Agência avança proposta de cinco pontos para impulsionar a segurança nuclear e proteger pessoas e meio ambiente dos efeitos da radiação.

Eleutério Guevane, da Rádio ONU em Nova Iorque.

A confiança global na segurança da energia nuclear foi abalada com o acidente da central japonesa de Fukushima Daiichi, disse esta segunda-feira o director-geral da Agência Internacional de Energia Atómica, Aiea, Yukiya Amano.

Ele discursava em Viena, na abertura de um encontro de cinco dias sobre a segurança nuclear que reúne mais de 100 participantes de todo o mundo, incluindo ministros.

Lições

O objectivo é identificar as lições do acidente, ocorrido após o terramoto e maremoto no Japão, a 11 de Março, e reforçar a segurança nuclear em todo o mundo.

Após o acidente, houve dispersão de material radioactivo libertado por sectores das instalações que foram danificados, e a àrea foi isolada num raio de 20 km.

Energia  Nuclear

Amano apontou que a energia nuclear deve continuar importante para os países, sendo essencial a implementação das medidas de segurança por todas as nações.
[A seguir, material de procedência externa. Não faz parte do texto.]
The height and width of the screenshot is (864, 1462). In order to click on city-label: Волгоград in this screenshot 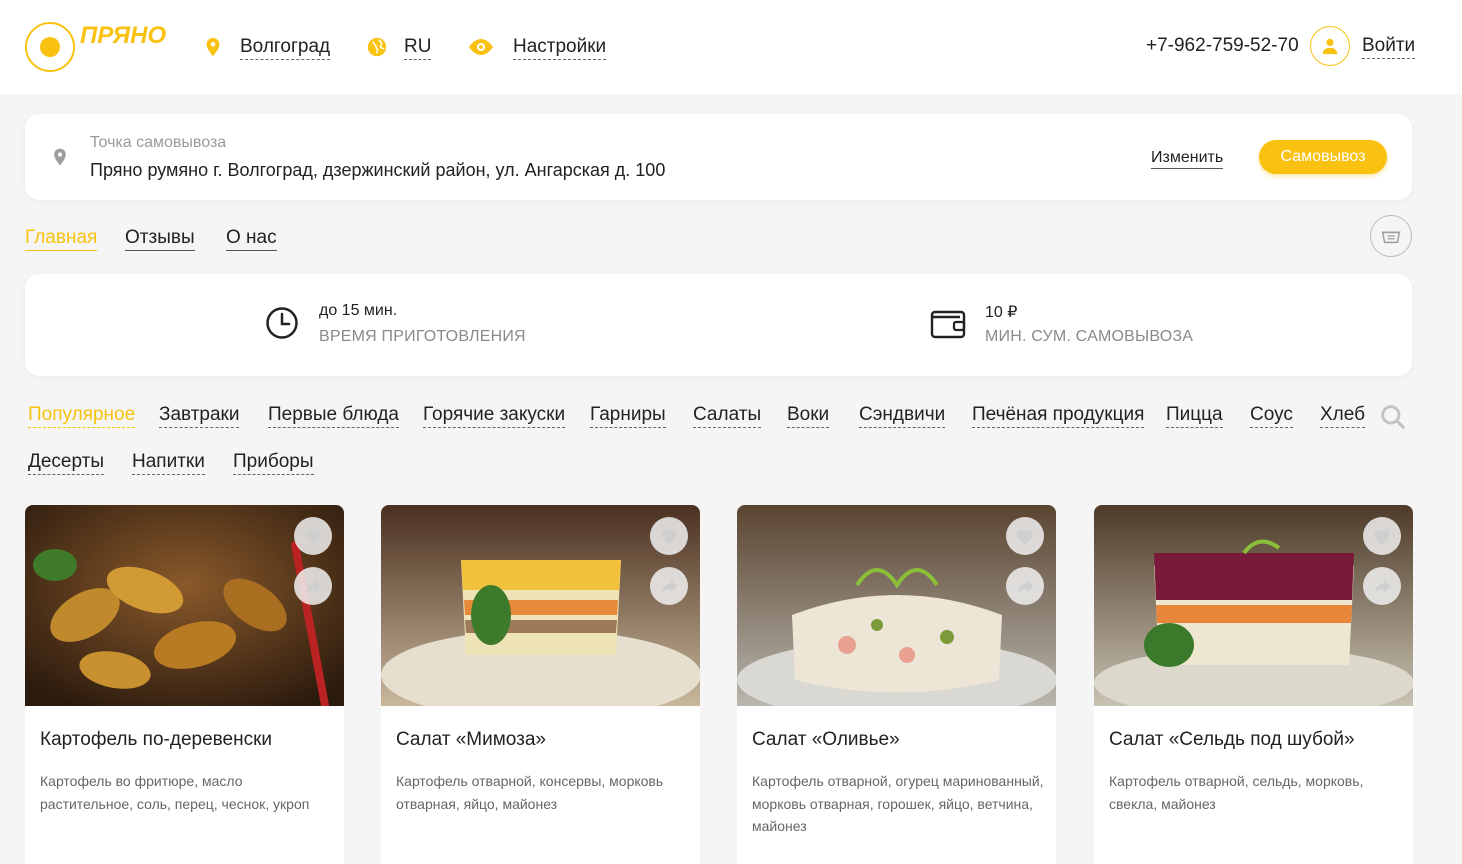, I will do `click(286, 48)`.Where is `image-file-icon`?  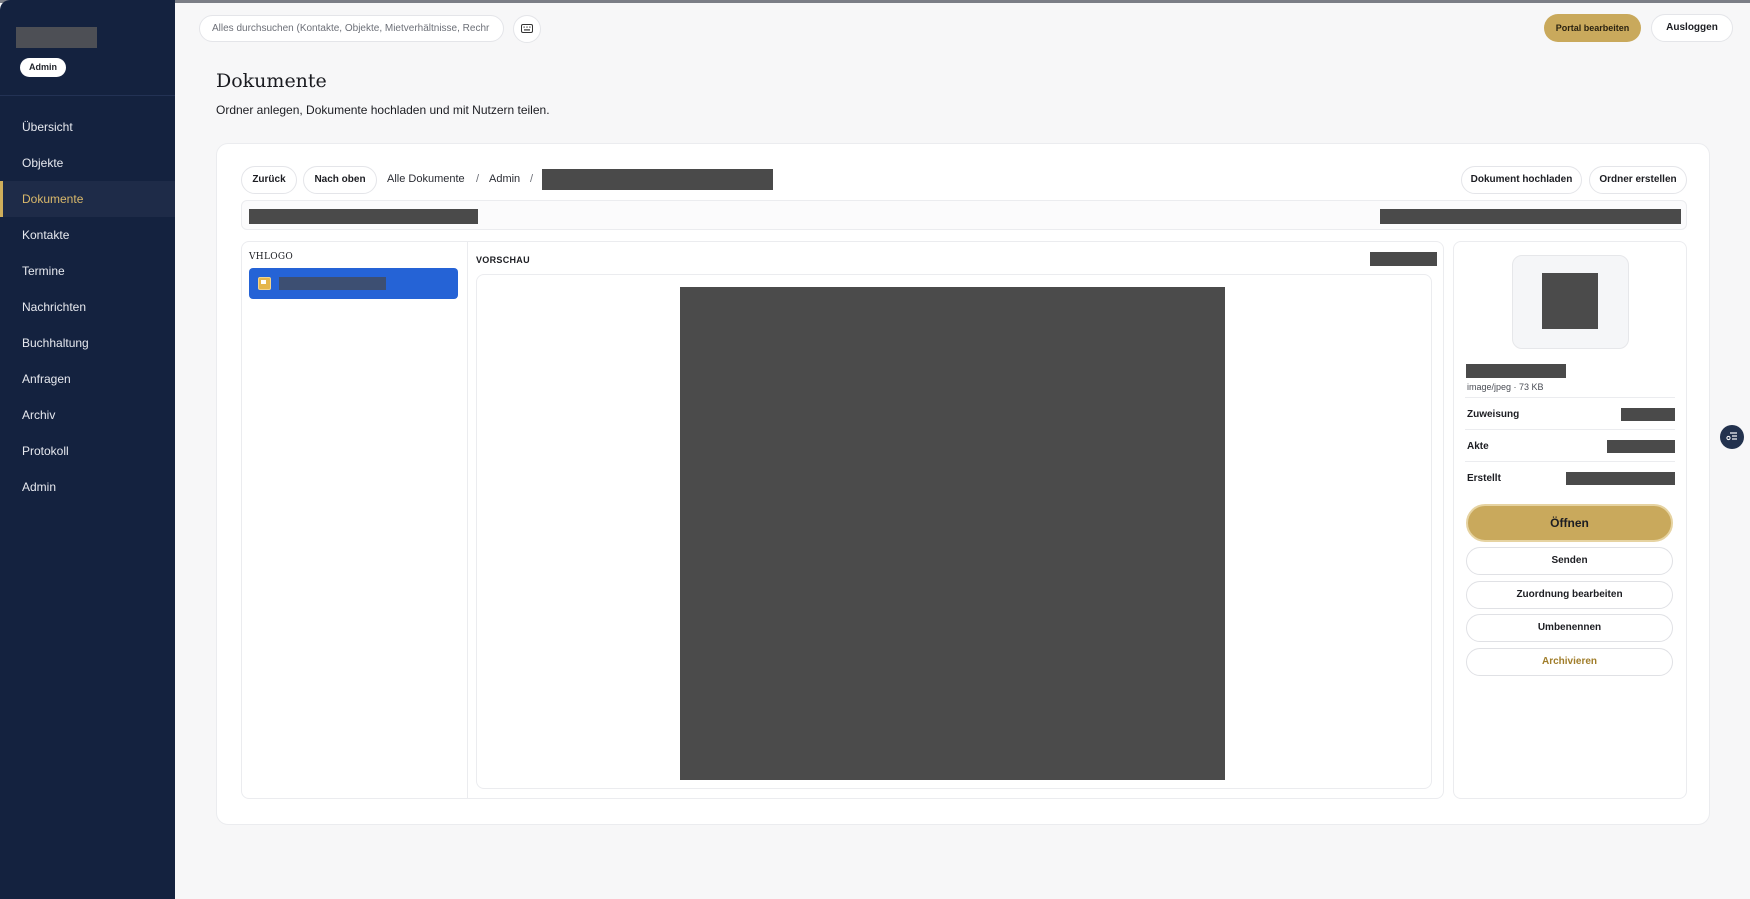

O director disse haver necessidade de responder urgentemente à ansiedade causada pelo acidente, com uma proposta de cinco pontos para “impulsionar a segurança nuclear e proteger as pessoas e meio ambiente dos efeitos danosos da radiação.”

Implementação

A primeira visa o reforço dos padrões de segurança e assegurar a sua aplicação universal.  Ele pediu a revisão dos padrões de Fukishima, particularmente os relacionados a perigos como terramotos, maremotos e inundações.

Na segunda, a Aiea prevê a revisão  sistemática e regular da segurança de todas as centrais nucleares. O terceiro ponto pede a sua implementação por organismos reguladores  independentes e com garantias de financiamento e treinamento.

Preparação e Resposta

A quarta proposta prevê o fortalecimento dos mecanismos preparação e de resposta, e considera importante a criação de equipas para o efeito em cada um dos países. O último ponto é relativo às preocupações da agência na recepção e disseminação de informação sobre as instalações nucleares.

A agência considera que a segurança nuclear deve continuar sob a responsabilidade dos Estados, cabendo à Aiea a definição de um futuro nuclear com segurança, em todo o mundo.